At home in Russia, the Putin era opens on a note of ambiguity, underlined by his inaugural address. From the bridge, Capt. Putin charted a course for a Russia "free and flourishing," with respect for human and civil rights.
Below decks, in the boiler room, the boys of Putin's old KGB, now the FSB, were charting something else - how to maintain control and stymie opposition.
It's laid out in a long document called "Structure of the Administration of the President." The book-length transition paper was undoubtedly leaked by someone who did not like it. It has been summarized in the newspaper Kommersant, owned by media tycoon Boris Berezovsky.
For starters, under this plan, the president would not rely on the support of any party, but would establish the "President's Political Council," which would gradually push the Duma off the political stage and ensure the president's monopoly on power.
Intelligence agencies would be part of the presidential directorate, as its "sword and shield." Their functions would include, not only counterespionage and counterterrorism, but also collecting "special information" about potential candidates.

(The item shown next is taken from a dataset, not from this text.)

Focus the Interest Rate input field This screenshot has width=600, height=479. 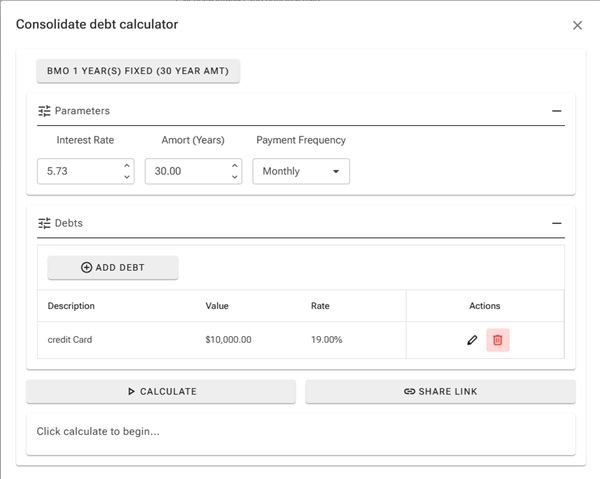point(78,171)
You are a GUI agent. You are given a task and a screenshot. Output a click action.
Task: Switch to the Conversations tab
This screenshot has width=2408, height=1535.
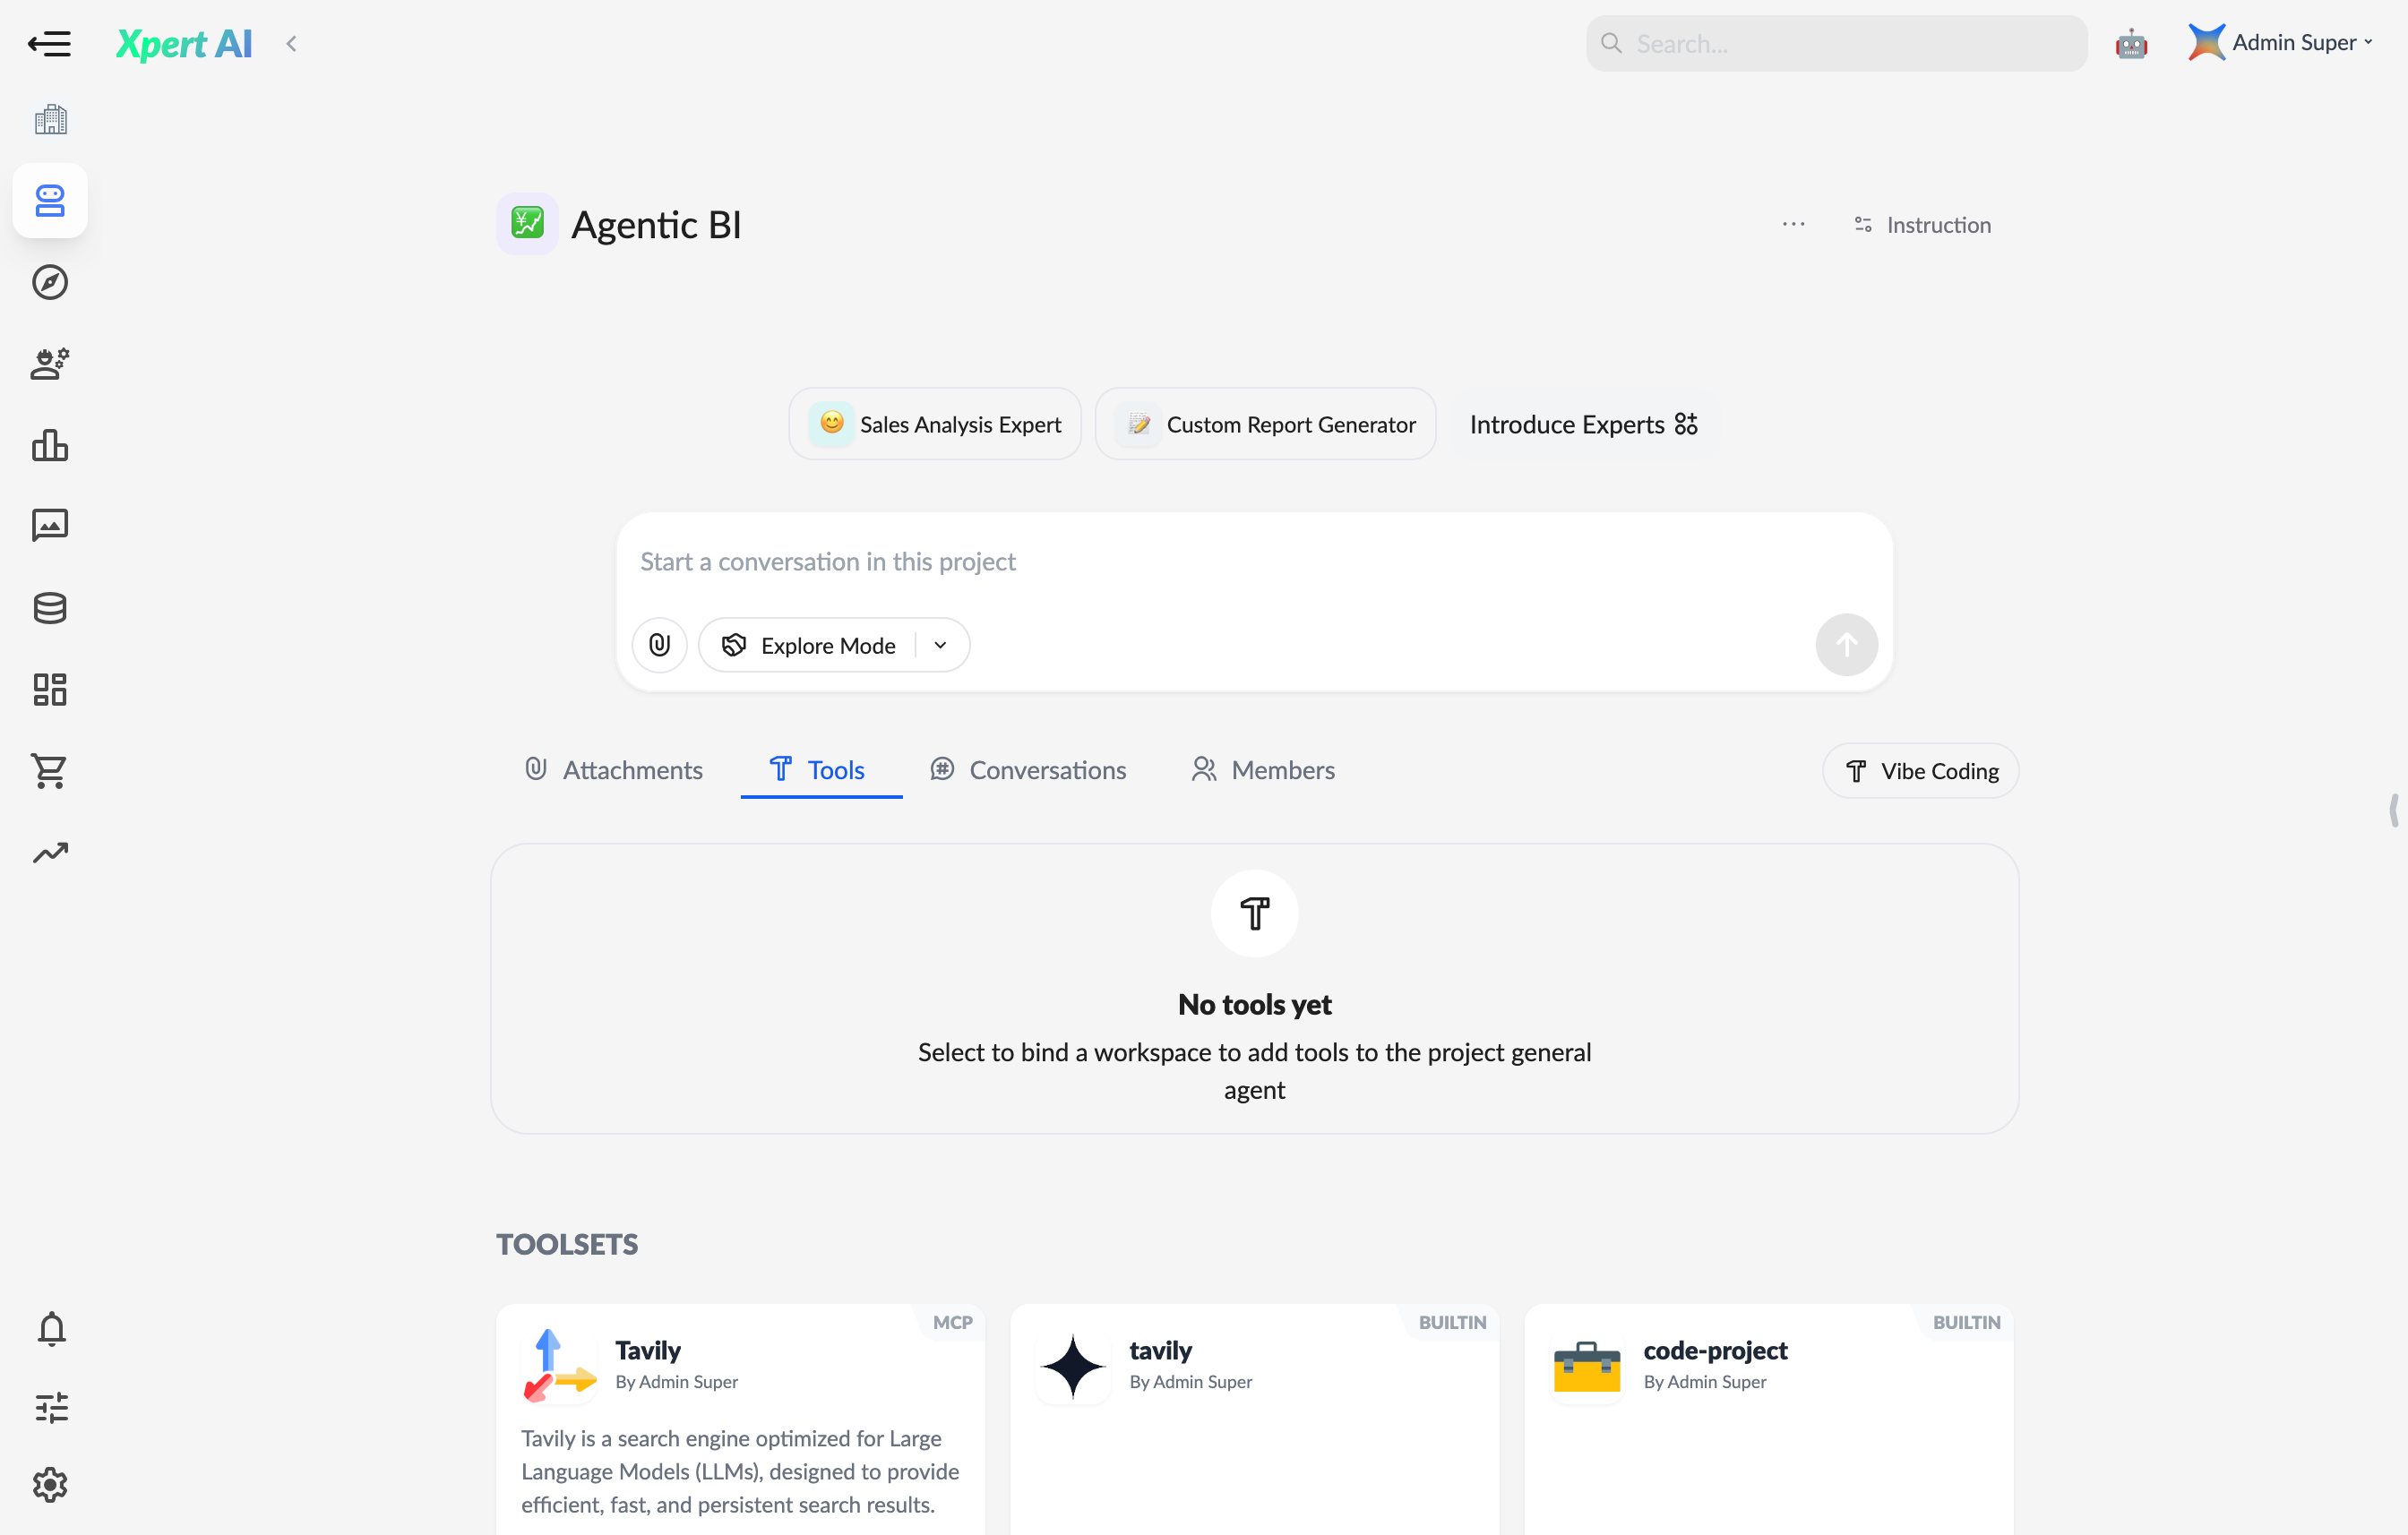click(x=1028, y=769)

If, for example, the FSB learned of an opposition candidate planning to reveal damaging facts about a Kremlin leader, the directorate would preempt him with a press conference revealing damaging financial information about him. The idea, says the planning paper, is to gain "real control over political processes in Russia." And not only Russia, but also the "near abroad countries;" that is, the former Soviet republics, like Georgia and the Baltic States.
The document, not disowned by the Kremlin, is undoubtedly authentic. It is not clear that Putin has endorsed it, but he has given other indications of his attachment to the secret police.
In a series of interviews recently published as a book titled "First Person," Putin recalled: "My notion of the KGB came from romantic spy stories. I was a pure and utterly successful product of a Soviet patriotic education."
He said that today Russia needs political police as much as it needs an army, adding, "You can't get anywhere without secret agents."
In his inaugural speech, Putin said, "We must ... maintain and develop democracy."
We will have to wait and see how he defines "democracy."